The indictment charges the respondent with feloniously setting fire to a school house, the property of a school district named, with the intent to burn the same. The respondent contends that the indictment is lacking in substance, in that it fails to charge that the school house was erected for public use. R. L. 4,128 makes it a criminal offence for a person willfully to set “fire to a meeting house, church, court house, town house, college, academy, jail, school house or other building erected for public use.” It assumes that the buildings named are erected for public use, but adds, ‘ ‘ or other building erected for public use ” to include buildings of like public character not named. This section, in this respect, in legal effect, is analogous to R. L. 4,133, construed in State v. Keyser, 56 Vt. 622. The indictment *543is sufficient to sustain the verdict, judgment and sentence, when challenged by a motion in arrest.

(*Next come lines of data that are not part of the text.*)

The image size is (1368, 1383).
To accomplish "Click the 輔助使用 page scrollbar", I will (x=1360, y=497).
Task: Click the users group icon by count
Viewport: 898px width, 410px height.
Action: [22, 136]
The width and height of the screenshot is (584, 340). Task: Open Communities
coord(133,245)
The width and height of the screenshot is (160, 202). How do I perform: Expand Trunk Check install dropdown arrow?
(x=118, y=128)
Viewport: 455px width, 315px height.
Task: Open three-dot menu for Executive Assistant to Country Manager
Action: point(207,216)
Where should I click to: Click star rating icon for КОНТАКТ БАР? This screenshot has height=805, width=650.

The motion for a new trial is based upon the alleged failure of the court to charge that the respondent’s failure to testify should not be taken against him. There is nothing in the exceptions to show that he did not testify. The motion asserts that he did not. Whether this assertion is true the court is not informed. The county court overruled the motion. If the motion was not addressed to the discretion of that court, which we do not decide, there are no such facts placed upon the record as to show that its action in overruling the motion was erroneous.
Judgment: There is no error in the proceedings, and that respondent take nothing by his exceptions.